薄れ行く意識の中、私は出来るだけはっきりとそう言った。男は口の端より一層釣り上げて笑った。真っ黒な服装と赤い炎の対比が、煉獄に佇む悪魔の姿のようだった。

「契約成立だな、これからよろしく頼むぜ」

男は相変わらず笑みを崩さずに私の前に跪いて手の甲にそっとキスをした。
私の意識は、そこで途絶えた。

Re: お嬢様と悪魔執事 ( No.1 )
日時: 2020/11/20 15:50
名前: 氷菓子 (ID: fjkP5x2w)

「お嬢様ぁ!朝ですよぉ!起きてください!」
メイドのアリーの声がする。ついでに鳥のさえずりと眩しすぎるくらいの朝日。うっすらと目を開けると、いつも着ているリネンのネグリジェと朝日に照らされて眩しいくらいに真っ白なシーツが飛び込んでいた。
「...は?」
一瞬何が起きているのかわからなくなった。呆気にとられて呆然としてしまう。

だって、さっきまで私、火事で死にかけていたのに、どうして...?

「お嬢様?大丈夫ですか...?」

アリーが心配そうな顔でこちらを覗き込む。
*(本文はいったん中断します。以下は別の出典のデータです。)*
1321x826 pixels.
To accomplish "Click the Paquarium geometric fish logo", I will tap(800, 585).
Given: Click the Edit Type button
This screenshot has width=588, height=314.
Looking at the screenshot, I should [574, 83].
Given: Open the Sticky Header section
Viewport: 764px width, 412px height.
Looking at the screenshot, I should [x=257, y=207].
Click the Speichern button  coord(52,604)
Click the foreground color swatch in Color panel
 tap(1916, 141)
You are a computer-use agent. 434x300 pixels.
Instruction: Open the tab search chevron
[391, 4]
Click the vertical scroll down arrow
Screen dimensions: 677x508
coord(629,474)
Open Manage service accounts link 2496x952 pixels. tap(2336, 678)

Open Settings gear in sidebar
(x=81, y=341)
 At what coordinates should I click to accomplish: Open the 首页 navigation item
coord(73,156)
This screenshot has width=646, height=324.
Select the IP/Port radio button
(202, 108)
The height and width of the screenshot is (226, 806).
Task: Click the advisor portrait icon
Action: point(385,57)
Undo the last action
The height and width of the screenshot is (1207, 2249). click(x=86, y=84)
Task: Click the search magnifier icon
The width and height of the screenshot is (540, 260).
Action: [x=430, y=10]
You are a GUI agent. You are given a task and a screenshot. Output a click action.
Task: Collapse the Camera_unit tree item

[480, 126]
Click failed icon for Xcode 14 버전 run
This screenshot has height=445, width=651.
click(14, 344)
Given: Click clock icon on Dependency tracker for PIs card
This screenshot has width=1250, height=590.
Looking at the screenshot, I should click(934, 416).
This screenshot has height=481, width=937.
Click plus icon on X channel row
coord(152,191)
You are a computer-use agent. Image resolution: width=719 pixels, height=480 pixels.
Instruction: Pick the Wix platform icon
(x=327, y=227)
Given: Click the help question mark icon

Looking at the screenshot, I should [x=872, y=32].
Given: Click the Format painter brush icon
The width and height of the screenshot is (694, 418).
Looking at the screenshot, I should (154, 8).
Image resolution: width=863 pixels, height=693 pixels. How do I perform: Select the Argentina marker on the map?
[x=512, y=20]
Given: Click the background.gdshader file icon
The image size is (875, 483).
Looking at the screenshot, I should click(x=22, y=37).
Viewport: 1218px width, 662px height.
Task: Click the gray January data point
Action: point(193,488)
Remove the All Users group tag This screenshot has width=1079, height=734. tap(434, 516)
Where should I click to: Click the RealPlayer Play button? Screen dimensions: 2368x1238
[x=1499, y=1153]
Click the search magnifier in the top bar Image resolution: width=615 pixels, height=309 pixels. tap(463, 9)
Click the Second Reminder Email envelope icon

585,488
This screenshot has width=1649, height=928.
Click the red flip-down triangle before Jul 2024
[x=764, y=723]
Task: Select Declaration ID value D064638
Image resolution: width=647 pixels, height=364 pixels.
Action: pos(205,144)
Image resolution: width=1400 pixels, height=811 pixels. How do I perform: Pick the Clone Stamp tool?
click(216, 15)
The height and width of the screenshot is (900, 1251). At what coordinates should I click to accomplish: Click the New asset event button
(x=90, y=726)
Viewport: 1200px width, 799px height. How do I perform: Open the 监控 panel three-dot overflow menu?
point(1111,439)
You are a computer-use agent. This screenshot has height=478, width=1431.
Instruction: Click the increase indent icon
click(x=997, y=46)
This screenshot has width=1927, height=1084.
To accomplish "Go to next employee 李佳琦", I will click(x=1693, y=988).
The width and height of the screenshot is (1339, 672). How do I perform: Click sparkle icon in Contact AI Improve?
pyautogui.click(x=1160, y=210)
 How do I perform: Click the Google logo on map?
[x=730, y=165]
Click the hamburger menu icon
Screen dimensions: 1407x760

我に帰った私はアリーの肩を掴み、

「さっきまで屋敷燃えてたわよね!?アリー、あなた大丈夫なの!?」

とまくしたてるように聞いた。アリーは一瞬怪訝そうな顔をしたがすぐにニコっと笑って、

「何言ってるんですかあ!お嬢様!悪い夢でも見たんですかあ?」

なんて私をからかってきた。
周りを見回しても、火事なんてまるで嘘だったんじゃないかというくらい代わりがなかった。ぬいぐるみも、ベッドも、箪笥も、写真も、みんなみんないつも通りの場所に変わらずにある。
...そうか、あれは夢だったんだ。まったく、寝目覚めの悪いったらありゃしない夢だ。
アリーが注いでくれた水を飲み干すと、少し気分が落ち着いた。
やっぱりあの出来事は夢だったんだろう。早く忘れて、お母様達に朝の挨拶をしてこよう。
ベッドから降りて、伸びをする。いつもと変わらない朝だ。大きな窓から入る朝日が心地いい。

「アリー、お母様たちはもう朝食をとっているのかしら?」

何気なくアリーにそう言った瞬間、アリーの顔がいきなり曇った。

「...どうかしたの?」

不思議に思った私はアリーにそう聞いた。なんだか嫌な予感がする。

「お嬢様、あの...冗談、ですか...?」

アリーが聞き辛そうにおずおずとそう私に問いかける。

「冗談?」
「だって、旦那様と奥様は...」

アリーの口から、信じられない言葉が飛んだ。